SolidWorks Mythbuster: Geometry Pattern
The Geometry Pattern option in feature patterns has been misunderstood from the very beginning. When I was a budding reseller application engineer, I remember SolidWorks tech support telling me that Geometry Pattern was intended for those people who made huge patterns of punched holes in sheet metal. The patterns were dead slow, and Geometry Pattern was supposed to help. Feature Statistics didn’t exist (for users) back then, and the patterns were so slow, with and without the option that no one thought to actually test the theory. It sounded plausible,and it was something everyone hoped was true, but it turned out to be incorrect.
There was another effect of the Geometry Pattern that some people noticed. When the feature you were patterning had an end condition that changed the feature, like the hole in the transparent part shown here has an Offset From Surface end condition, Geometry Pattern ignored the end condition, and just patterned the faces of the feature as they were. I guess we just thought this was a secondary function, but it turns out to be the primary function.
The truth about this feature is that the only time GP speeds up patterns is when there is a variable end condition involved, such as Offset From Surface. For regular Through All or Blind feature patterns, GP actually slows it down.
GP also has one unwanted side effect that the Help actually mentions. If the feature that you are patterning has a face that merges with a face that doesn’t belong to the feature, that may prevent the pattern from working.
For example, the one on the left will not work with GP, but the one on the right will.
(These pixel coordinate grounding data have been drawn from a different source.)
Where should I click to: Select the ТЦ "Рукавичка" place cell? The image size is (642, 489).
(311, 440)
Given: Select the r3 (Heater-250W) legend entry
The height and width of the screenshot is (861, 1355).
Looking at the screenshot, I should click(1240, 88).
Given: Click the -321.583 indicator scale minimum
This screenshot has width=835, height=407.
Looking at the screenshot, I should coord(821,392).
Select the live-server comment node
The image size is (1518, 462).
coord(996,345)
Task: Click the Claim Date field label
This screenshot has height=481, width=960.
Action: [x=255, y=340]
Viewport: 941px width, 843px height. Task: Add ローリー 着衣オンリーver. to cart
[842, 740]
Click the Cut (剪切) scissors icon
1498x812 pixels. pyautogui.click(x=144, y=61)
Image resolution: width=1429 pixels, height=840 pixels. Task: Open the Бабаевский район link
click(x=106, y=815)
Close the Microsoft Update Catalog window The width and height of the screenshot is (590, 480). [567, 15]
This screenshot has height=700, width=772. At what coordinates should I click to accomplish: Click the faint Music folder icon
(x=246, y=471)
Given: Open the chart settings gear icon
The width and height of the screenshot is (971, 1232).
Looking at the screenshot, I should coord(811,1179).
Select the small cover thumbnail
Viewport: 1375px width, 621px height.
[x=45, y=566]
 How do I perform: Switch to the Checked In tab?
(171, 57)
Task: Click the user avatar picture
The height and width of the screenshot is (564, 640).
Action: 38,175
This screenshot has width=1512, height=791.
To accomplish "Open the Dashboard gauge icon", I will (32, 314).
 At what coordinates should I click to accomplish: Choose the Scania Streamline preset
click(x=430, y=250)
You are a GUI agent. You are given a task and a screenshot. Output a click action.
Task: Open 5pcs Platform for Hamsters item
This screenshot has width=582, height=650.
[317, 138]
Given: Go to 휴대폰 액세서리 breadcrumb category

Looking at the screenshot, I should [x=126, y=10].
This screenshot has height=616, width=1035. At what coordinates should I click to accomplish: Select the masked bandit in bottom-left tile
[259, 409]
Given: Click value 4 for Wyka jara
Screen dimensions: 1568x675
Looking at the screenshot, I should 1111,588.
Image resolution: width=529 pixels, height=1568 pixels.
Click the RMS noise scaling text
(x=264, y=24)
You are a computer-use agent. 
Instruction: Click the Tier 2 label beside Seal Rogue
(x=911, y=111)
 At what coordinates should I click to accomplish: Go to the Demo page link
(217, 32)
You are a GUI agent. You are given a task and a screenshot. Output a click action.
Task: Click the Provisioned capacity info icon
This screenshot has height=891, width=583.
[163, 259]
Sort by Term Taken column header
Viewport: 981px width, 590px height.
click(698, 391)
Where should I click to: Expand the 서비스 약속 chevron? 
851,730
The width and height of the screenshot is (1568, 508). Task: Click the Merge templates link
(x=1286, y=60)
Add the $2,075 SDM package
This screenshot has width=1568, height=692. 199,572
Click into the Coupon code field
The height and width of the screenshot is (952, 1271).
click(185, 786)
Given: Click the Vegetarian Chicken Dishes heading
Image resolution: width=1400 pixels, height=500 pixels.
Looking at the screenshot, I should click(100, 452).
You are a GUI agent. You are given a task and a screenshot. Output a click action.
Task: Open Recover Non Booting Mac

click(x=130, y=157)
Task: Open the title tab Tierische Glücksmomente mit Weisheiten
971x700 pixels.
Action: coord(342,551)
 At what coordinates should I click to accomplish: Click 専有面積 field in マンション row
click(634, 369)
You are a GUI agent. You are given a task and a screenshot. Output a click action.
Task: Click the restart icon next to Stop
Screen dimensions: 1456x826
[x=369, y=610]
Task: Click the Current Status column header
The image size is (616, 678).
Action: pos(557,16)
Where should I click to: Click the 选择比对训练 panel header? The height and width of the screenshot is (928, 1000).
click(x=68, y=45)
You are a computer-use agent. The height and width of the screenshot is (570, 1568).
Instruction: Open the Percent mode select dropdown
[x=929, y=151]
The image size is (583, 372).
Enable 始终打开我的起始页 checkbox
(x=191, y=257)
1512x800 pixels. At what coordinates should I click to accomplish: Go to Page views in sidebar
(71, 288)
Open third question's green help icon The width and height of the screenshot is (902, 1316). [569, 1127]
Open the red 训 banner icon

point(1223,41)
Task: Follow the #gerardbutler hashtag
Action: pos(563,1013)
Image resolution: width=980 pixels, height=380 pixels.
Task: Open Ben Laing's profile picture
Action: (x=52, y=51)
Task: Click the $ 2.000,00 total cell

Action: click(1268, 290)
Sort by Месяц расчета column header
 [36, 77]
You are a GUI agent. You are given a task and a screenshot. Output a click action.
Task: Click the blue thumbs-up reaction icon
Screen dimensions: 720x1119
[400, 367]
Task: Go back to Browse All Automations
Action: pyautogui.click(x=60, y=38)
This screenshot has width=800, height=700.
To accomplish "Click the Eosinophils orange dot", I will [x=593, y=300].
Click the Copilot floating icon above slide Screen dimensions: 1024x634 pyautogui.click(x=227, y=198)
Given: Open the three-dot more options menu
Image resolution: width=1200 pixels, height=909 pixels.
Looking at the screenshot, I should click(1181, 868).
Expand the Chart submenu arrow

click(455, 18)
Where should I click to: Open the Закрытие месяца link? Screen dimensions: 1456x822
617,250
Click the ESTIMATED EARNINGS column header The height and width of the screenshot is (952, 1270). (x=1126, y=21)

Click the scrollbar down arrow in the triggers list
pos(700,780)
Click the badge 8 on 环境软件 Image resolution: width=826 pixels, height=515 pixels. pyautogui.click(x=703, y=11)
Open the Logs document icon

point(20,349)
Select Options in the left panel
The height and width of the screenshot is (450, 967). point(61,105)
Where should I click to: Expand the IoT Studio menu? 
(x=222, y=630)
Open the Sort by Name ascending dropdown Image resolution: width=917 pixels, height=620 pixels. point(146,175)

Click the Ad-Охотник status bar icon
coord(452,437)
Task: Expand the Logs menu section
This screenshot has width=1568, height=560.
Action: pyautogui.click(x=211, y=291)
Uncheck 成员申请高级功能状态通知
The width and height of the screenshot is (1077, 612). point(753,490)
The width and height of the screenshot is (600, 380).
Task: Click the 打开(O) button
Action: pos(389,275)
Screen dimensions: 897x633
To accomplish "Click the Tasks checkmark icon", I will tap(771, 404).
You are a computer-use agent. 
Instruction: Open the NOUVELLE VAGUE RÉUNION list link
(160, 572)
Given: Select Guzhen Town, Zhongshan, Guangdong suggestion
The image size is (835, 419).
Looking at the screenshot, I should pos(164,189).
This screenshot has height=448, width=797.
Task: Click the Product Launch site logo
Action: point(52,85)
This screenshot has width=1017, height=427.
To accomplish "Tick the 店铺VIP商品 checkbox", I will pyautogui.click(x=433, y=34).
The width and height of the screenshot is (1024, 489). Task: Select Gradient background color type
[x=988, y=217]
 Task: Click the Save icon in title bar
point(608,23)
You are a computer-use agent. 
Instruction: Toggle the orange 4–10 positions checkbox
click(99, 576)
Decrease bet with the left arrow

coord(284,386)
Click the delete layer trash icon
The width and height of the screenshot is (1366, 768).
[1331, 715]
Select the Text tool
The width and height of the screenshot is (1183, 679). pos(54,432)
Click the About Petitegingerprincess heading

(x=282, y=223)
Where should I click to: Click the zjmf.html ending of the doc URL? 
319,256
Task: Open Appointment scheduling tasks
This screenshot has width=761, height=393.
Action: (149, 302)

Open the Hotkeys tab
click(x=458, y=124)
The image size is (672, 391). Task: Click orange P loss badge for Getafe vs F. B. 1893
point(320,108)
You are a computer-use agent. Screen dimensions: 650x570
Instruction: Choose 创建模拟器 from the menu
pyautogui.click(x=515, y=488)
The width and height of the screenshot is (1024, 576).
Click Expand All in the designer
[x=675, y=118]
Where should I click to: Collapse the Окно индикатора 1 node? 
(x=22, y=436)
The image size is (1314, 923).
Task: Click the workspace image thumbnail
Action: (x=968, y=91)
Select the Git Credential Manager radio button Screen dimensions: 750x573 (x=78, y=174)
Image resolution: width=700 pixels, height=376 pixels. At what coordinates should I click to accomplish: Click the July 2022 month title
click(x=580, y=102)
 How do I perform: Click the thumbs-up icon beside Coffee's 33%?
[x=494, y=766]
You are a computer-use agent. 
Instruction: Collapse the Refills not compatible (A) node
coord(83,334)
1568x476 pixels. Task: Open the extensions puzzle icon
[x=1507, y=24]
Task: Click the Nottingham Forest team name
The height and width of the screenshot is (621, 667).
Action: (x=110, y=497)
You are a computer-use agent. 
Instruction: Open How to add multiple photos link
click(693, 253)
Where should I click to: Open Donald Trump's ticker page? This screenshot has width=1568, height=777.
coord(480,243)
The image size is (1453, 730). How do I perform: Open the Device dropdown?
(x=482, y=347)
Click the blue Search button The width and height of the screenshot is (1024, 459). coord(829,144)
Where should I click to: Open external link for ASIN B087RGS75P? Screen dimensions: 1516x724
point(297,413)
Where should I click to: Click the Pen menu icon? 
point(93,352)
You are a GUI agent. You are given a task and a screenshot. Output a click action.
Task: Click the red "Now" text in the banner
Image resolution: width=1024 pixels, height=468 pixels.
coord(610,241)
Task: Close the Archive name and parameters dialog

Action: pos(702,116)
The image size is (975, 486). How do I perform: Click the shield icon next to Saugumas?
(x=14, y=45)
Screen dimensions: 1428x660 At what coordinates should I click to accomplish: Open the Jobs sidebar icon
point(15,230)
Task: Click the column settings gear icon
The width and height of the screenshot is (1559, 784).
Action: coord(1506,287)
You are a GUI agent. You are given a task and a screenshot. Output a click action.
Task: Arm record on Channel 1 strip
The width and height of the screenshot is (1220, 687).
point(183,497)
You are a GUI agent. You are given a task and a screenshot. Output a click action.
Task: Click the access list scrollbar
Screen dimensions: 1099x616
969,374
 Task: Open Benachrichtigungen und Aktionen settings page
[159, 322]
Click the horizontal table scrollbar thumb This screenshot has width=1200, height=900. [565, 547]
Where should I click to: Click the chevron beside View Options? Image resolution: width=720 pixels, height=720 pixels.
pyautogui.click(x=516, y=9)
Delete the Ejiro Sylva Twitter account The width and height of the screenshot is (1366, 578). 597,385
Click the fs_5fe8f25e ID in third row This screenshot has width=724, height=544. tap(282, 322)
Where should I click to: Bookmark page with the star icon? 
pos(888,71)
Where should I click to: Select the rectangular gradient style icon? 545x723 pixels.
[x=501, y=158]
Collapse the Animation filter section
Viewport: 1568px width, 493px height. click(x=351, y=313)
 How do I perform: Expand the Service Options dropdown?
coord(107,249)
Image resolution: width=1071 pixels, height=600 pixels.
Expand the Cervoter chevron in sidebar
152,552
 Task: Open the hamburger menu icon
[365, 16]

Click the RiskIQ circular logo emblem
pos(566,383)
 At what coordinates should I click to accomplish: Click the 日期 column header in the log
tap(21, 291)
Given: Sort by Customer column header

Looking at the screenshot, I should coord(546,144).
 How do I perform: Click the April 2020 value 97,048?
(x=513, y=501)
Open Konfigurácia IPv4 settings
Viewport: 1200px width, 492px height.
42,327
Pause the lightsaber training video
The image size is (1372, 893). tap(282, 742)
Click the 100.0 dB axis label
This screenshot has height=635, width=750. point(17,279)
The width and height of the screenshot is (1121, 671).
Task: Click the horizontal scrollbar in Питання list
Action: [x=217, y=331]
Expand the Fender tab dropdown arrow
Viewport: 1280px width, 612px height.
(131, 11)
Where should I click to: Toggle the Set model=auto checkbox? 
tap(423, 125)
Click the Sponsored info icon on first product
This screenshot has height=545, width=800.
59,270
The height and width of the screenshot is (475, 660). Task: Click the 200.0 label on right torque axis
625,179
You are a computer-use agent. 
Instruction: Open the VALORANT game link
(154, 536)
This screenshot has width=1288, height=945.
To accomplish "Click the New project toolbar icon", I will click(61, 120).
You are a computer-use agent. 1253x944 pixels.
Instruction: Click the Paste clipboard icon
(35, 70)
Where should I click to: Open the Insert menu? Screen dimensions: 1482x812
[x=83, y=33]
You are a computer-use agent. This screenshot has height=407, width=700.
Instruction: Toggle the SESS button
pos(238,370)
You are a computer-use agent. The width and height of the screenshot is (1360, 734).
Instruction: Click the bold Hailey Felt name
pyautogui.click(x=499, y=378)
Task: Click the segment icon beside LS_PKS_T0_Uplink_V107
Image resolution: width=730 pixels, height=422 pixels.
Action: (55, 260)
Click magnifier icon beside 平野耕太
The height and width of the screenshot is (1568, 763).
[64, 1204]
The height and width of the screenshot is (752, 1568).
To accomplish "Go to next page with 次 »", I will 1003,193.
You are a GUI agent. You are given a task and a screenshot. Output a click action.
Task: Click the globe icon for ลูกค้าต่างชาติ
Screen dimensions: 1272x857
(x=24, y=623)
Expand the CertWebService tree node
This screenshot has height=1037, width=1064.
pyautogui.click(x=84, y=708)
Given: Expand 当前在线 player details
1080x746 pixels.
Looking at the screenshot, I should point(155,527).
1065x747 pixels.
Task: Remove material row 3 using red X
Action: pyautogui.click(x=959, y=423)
That is because of which face is merged. If the merged face can be merged in all pattern instances, then GP will work.
For details of testing done to determine speeds of pattern settings, refer to the SolidWorks Bible chapter on Patterning (Chapter 8), all versions have this information. For additional information, check out SoliDan’s blog. Commenter Charles Culp reminded me of this articlewritten by Dan Bertschi where Dan comes to the same results, but adds to it information about mirroring patterns that use GP, which in Dan’s test appear to be faster.
This chart also compares sketch patterns. But then anybody reading this blog knows better than to use a sketch pattern, right?
Verdict? The common belief has been that Geometry Pattern speeds up large patterns. The truth is that Geometry Pattern is slower for most pattern types, and its primary use is to pattern features with variable end conditions without using the end conditions.